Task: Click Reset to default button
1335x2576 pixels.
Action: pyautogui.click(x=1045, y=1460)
---
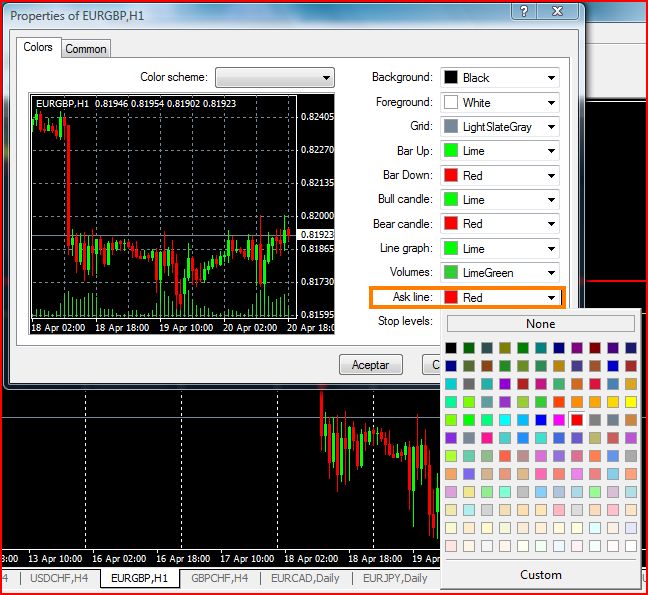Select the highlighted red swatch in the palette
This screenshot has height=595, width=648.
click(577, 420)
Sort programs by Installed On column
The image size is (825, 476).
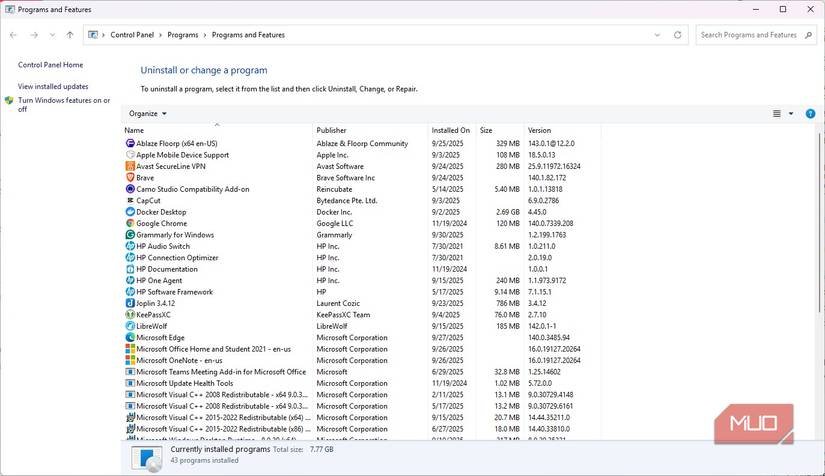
---
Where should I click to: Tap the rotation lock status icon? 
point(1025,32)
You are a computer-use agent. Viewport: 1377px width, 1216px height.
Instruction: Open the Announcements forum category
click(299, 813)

YOUR TASK: From the records above, print only the lines between the one holding "Sort programs by Installed On column" and the one holding "The image size is (825, 476).", inclusive, exactly as they stand.

SOLUTION BELOW:
Sort programs by Installed On column
The image size is (825, 476).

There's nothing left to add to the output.